#### [Quoted passage]

Detailed Description

[052] In one embodiment, a male coupling member (fitting) of the present invention can either be adapted for attachment to the end of a hose, such as a garden hose, or it can comprise the outer end of a tap or faucet to which a garden hose is to be attached. When the male coupling member is permanently attached to the end of a hose, it may be releasably attached to a corresponding female coupling member which is part of another hose segment, a nozzle, a lawn sprinkler, or spigot, or the like. The female coupling members according to various embodiments can alternatively be permanently attached to the end of a hose, or to a hose segment, and/or releasably attached to a male coupling member of another hose segment, or to a male coupling member at the end of a tap or faucet.

[053] Throughout this application, the term "thread portions" refers to the fact that a standard thread is, in fact, a continuous full helical thread extending around a cylindrical surface. Thus, each turn of the thread may pass adjacent to a prior turn, but remains an extension of the same. Therefore, the term "thread portions" is meant to refer to and include each turn of the thread in a continuous thread. When this application refers to "interrupted thread" or "interrupted thread portions," this is meant to refer to an interruption in the continuity or continuous nature of a thread in one such thread turn. Therefore, when this application refers to an interruption or channel which extends longitudinally across each of a plurality of interrupted thread portions, this refers to a continuous interruption across all of the thread turns on either a male or female member.

#### [Task objective]
Rewrite the hose-coupling text between "[053] Throughout this" and "or female member.", inclusive, and swap the word "cylindrical" for "tapered". The listing that follows has no connection to the hose-coupling text.

#### [Records supplied]

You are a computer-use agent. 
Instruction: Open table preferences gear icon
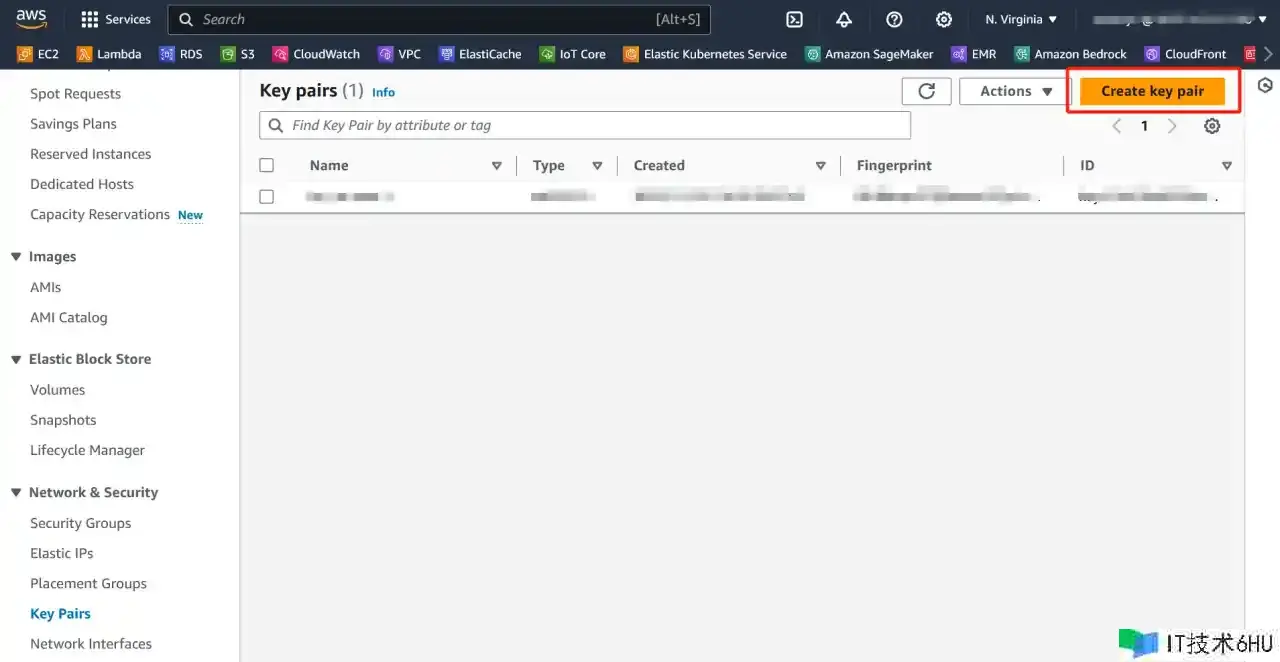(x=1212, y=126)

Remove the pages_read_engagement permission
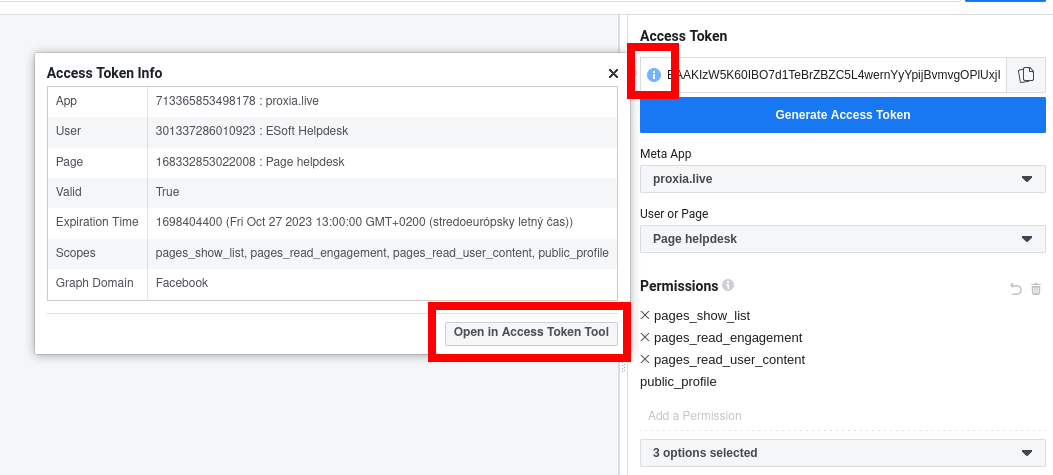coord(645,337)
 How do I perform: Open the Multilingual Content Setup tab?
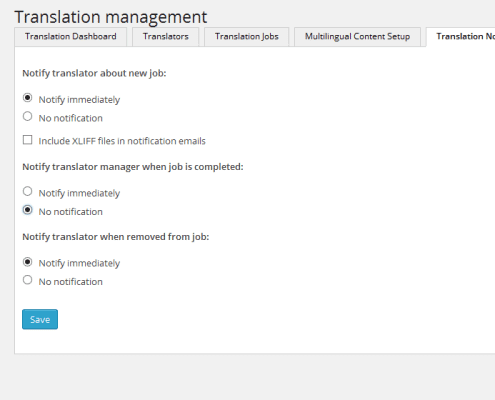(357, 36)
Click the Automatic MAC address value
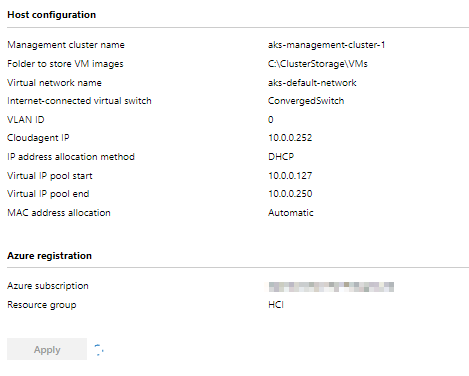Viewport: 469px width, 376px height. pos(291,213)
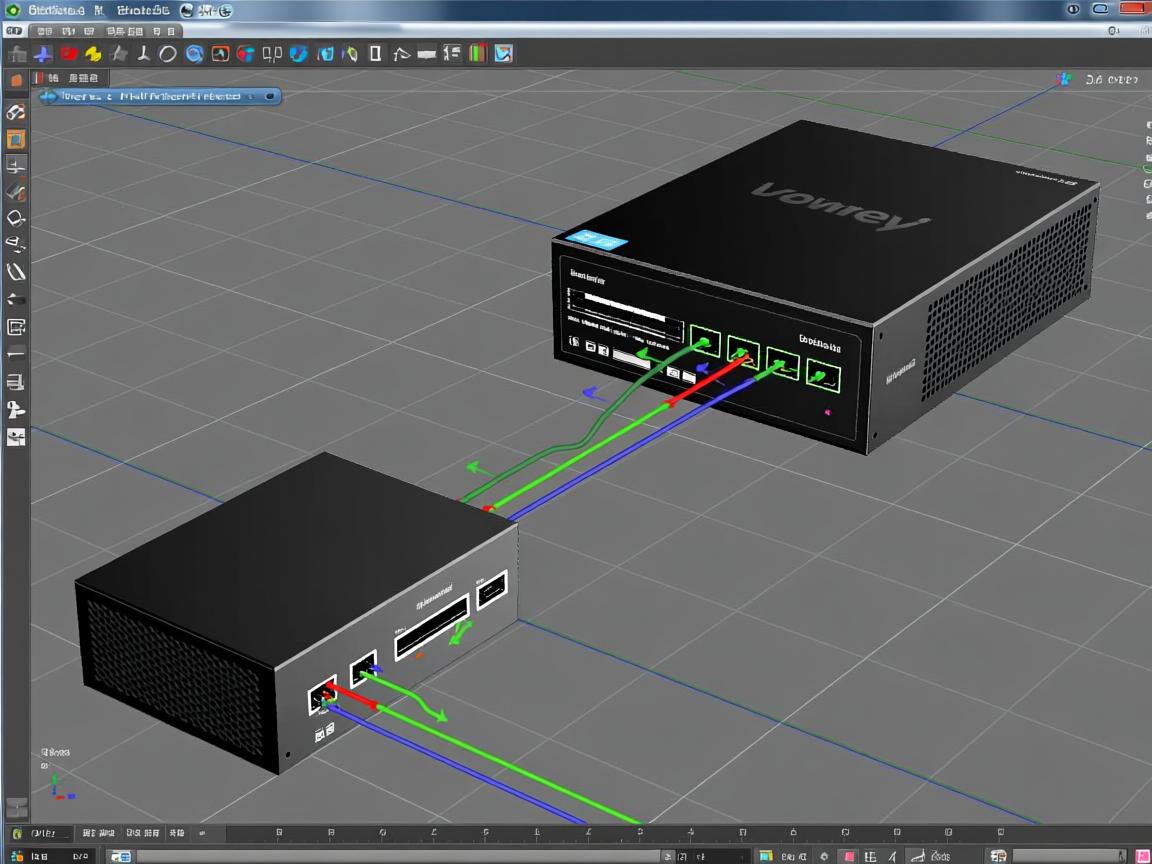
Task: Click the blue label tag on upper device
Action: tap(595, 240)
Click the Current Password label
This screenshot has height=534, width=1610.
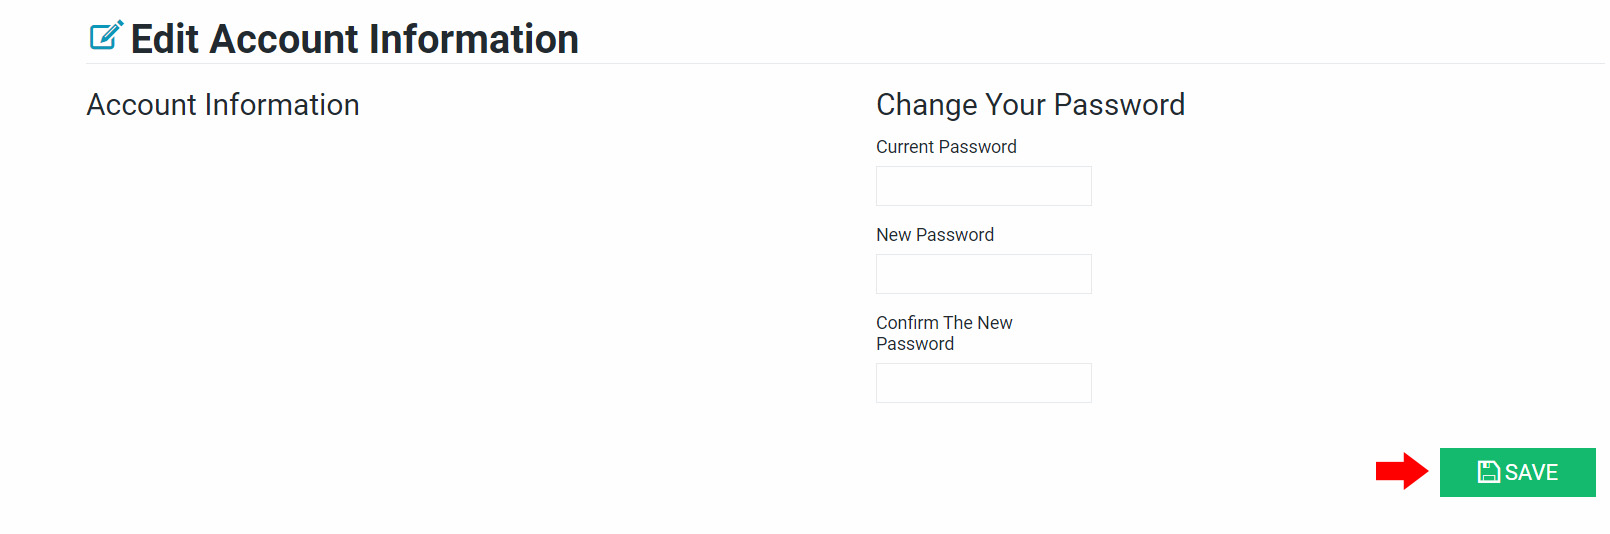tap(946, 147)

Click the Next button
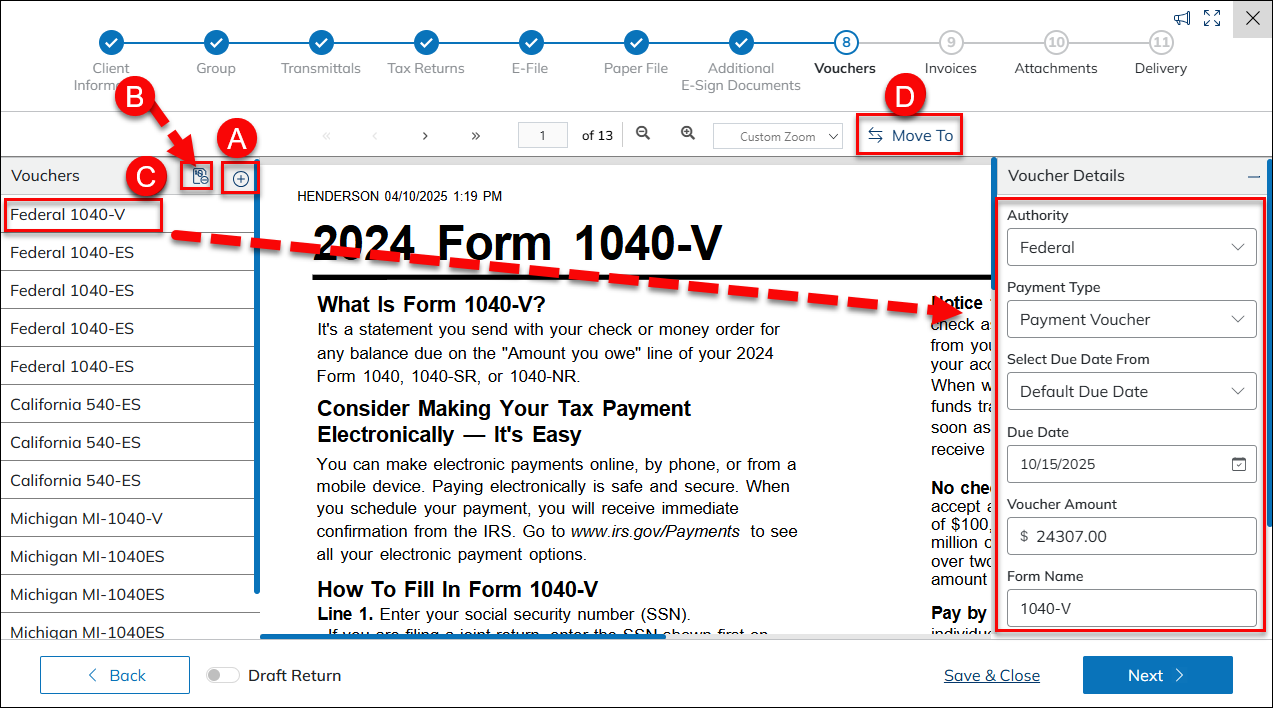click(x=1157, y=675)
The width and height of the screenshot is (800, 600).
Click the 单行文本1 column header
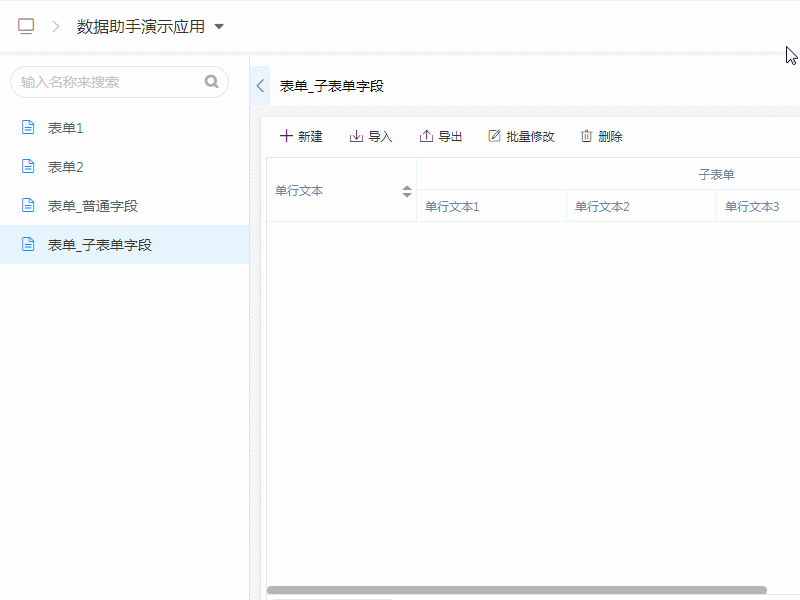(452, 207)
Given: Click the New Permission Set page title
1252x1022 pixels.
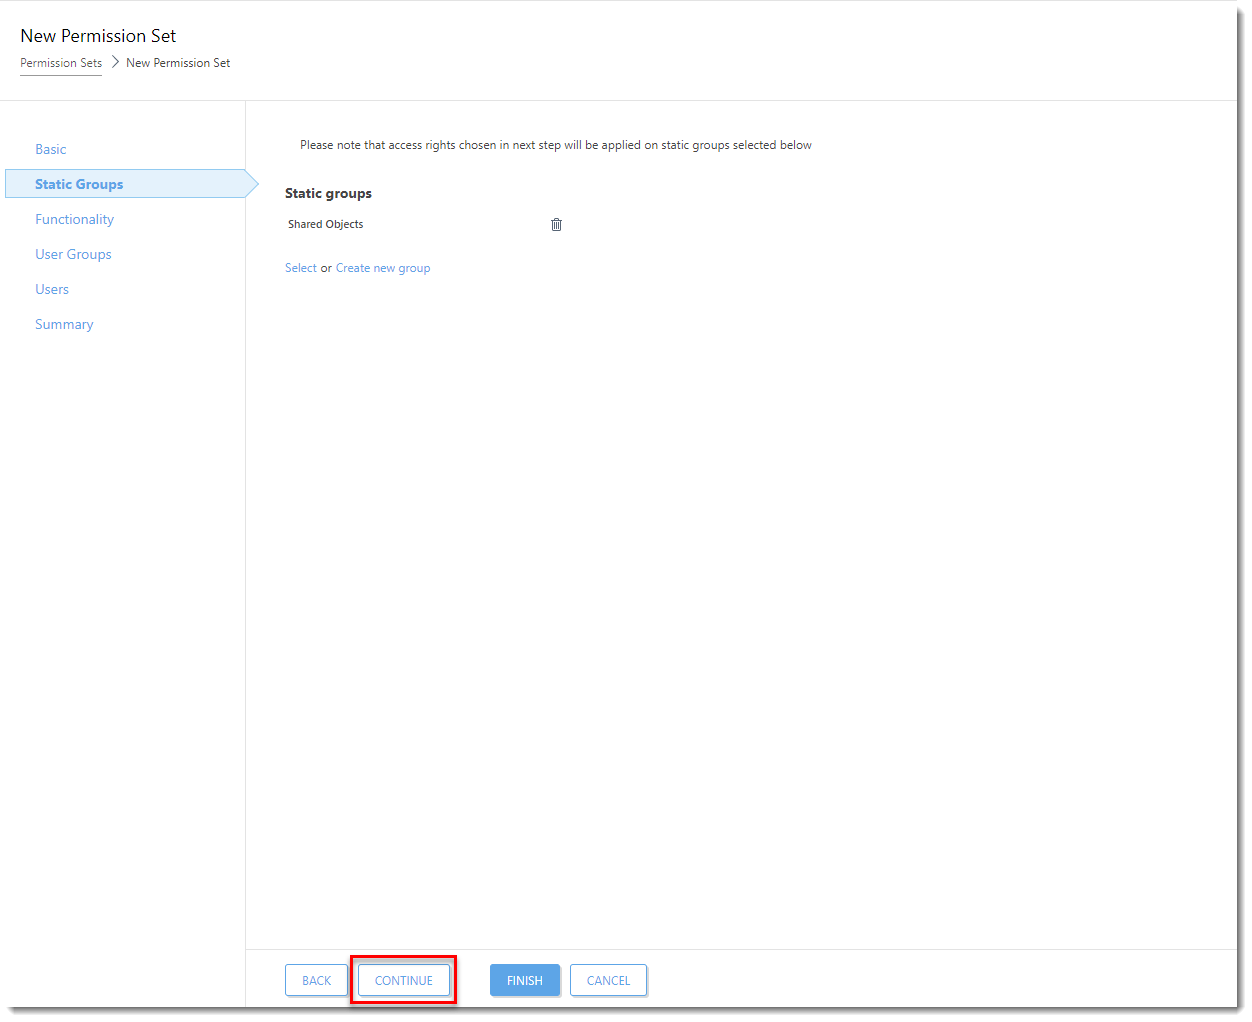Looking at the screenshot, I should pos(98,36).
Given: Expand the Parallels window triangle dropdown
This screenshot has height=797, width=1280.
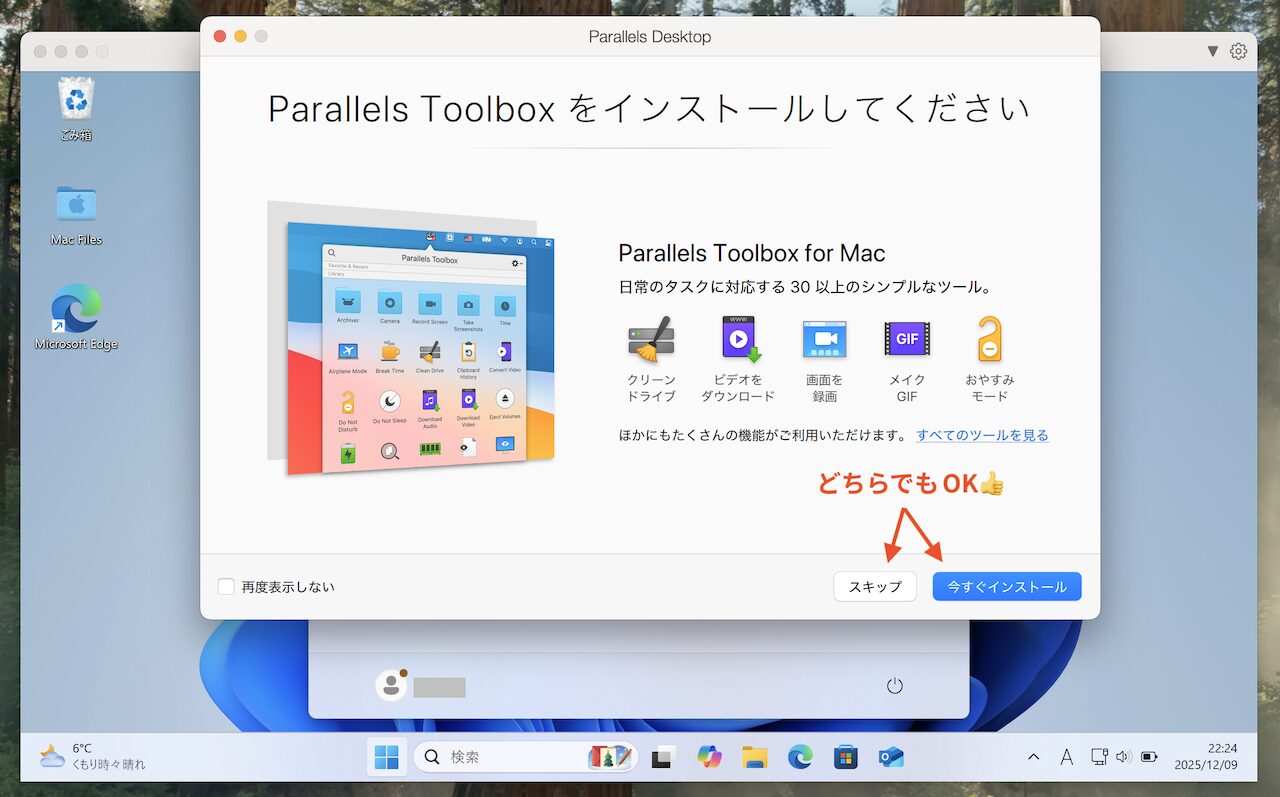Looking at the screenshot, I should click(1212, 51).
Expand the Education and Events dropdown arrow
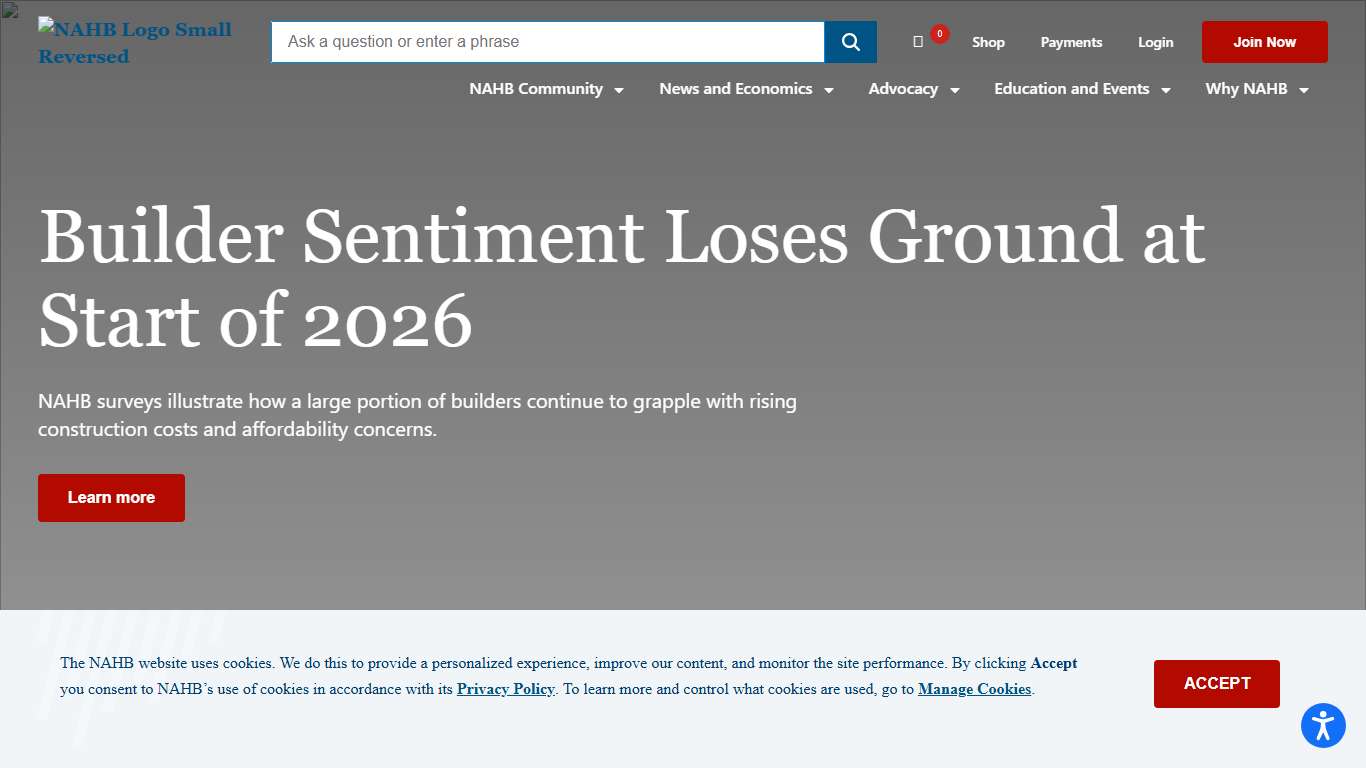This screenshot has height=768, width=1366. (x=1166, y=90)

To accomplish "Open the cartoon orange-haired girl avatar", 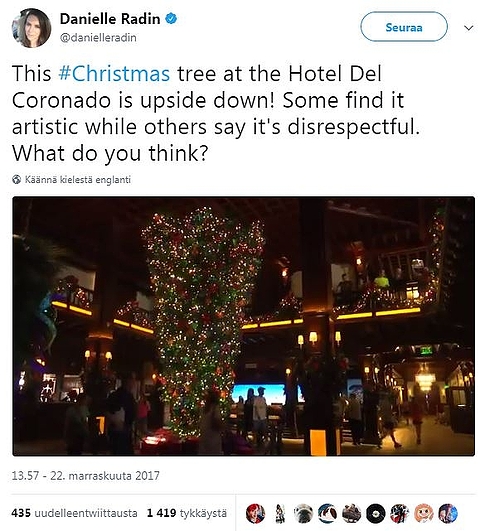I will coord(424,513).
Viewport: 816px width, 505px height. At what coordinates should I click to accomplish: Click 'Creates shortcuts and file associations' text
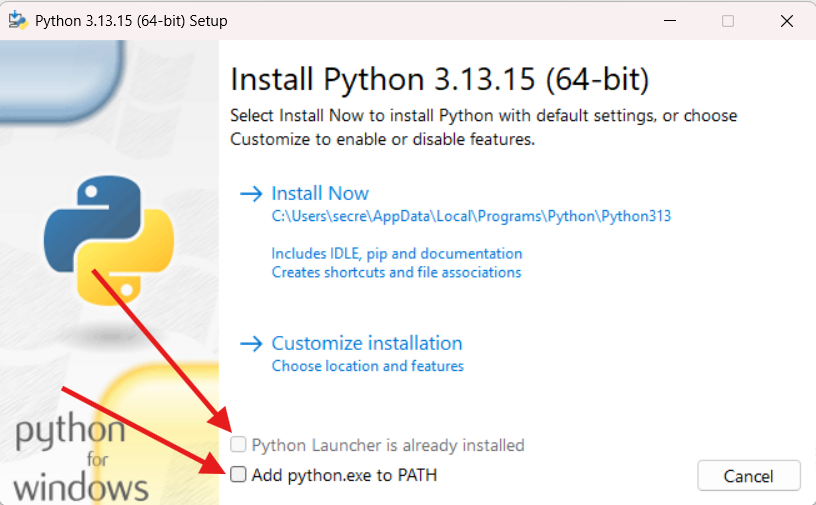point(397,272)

#### [Answer to this problem]
[053] Throughout this application, the term "thread portions" refers to the fact that a standard thread is, in fact, a continuous full helical thread extending around a tapered surface. Thus, each turn of the thread may pass adjacent to a prior turn, but remains an extension of the same. Therefore, the term "thread portions" is meant to refer to and include each turn of the thread in a continuous thread. When this application refers to "interrupted thread" or "interrupted thread portions," this is meant to refer to an interruption in the continuity or continuous nature of a thread in one such thread turn. Therefore, when this application refers to an interruption or channel which extends longitudinally across each of a plurality of interrupted thread portions, this refers to a continuous interruption across all of the thread turns on either a male or female member.